_WHAT THE TASK ASKS:_
Starting at the top of the entries below, set down every line exactly, please, until you reach the line with "Task: Choose November 13 date cell", which is included too.

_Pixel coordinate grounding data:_
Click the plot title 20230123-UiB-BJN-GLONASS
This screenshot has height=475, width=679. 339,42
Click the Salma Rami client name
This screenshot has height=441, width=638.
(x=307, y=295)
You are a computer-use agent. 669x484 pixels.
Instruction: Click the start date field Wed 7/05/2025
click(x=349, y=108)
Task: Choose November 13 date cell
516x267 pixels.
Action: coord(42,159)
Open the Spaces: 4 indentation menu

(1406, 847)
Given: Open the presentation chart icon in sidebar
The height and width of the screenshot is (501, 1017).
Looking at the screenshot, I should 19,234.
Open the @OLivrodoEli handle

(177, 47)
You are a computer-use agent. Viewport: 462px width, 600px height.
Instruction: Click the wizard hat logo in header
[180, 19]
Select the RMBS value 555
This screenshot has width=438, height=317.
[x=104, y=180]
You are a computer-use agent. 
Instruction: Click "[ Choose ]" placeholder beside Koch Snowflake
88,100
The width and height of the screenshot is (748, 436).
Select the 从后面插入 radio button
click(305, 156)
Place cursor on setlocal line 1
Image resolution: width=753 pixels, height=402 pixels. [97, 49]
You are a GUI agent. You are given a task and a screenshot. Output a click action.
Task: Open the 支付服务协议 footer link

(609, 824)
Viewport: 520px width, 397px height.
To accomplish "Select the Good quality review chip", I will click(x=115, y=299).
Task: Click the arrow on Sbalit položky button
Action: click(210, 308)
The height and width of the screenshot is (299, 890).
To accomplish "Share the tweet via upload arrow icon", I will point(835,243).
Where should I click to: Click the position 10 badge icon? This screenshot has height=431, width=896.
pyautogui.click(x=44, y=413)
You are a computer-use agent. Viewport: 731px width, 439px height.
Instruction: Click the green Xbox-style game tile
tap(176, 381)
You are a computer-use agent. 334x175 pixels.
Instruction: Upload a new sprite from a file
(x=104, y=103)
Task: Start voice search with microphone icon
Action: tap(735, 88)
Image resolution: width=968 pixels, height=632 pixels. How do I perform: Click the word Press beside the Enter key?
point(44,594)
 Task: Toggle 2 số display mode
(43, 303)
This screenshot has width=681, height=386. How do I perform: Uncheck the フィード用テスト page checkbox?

_ANSWER SECTION:_
Click the plot title 20230123-UiB-BJN-GLONASS
This screenshot has height=475, width=679. 339,42
Click the Salma Rami client name
This screenshot has height=441, width=638.
(x=307, y=295)
You are a computer-use agent. 669x484 pixels.
Instruction: Click the start date field Wed 7/05/2025
click(x=349, y=108)
Task: Choose November 13 date cell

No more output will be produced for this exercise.